Task directions
Return only the lines starting at the line that contains "The height and width of the screenshot is (363, 728)." and ending with the final line of the listing; include both endpoints.

Records for this task
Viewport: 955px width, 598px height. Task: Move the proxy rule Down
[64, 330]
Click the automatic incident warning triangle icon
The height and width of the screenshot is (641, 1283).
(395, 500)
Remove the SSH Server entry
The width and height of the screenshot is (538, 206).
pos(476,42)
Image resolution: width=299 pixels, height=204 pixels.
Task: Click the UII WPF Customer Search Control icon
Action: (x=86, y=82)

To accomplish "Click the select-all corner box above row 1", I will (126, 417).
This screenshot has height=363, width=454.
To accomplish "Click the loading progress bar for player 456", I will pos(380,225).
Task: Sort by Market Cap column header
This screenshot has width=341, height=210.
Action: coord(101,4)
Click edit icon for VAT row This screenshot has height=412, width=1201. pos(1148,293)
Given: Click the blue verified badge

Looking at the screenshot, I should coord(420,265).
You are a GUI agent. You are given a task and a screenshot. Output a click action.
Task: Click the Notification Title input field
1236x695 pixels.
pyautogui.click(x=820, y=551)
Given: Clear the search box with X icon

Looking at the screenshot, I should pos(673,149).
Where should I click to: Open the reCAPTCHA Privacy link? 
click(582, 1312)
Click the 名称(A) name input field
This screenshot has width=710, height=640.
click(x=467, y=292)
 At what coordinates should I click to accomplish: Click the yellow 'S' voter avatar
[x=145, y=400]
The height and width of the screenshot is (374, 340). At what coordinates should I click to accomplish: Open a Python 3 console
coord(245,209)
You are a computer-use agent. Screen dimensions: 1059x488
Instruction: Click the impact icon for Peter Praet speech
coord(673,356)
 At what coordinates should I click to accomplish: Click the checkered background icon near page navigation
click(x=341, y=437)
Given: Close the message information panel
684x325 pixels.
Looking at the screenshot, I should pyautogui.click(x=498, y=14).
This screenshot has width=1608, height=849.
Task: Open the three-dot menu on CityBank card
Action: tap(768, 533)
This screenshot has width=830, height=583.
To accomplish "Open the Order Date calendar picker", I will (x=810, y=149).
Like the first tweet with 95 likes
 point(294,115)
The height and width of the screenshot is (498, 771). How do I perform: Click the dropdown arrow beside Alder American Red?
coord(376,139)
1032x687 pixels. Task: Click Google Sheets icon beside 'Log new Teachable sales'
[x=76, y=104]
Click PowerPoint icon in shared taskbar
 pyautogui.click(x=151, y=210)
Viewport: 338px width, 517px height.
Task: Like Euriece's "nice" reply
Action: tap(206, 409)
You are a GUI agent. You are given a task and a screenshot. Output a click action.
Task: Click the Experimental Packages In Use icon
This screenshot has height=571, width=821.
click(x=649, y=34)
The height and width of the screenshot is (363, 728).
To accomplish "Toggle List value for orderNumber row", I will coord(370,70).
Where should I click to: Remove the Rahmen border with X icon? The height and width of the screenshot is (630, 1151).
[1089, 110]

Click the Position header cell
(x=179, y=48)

Written answer
The height and width of the screenshot is (363, 728).
To accomplish "Toggle List value for orderNumber row", I will coord(370,70).
Where should I click to: Remove the Rahmen border with X icon? The height and width of the screenshot is (630, 1151).
[1089, 110]

Click the Position header cell
(x=179, y=48)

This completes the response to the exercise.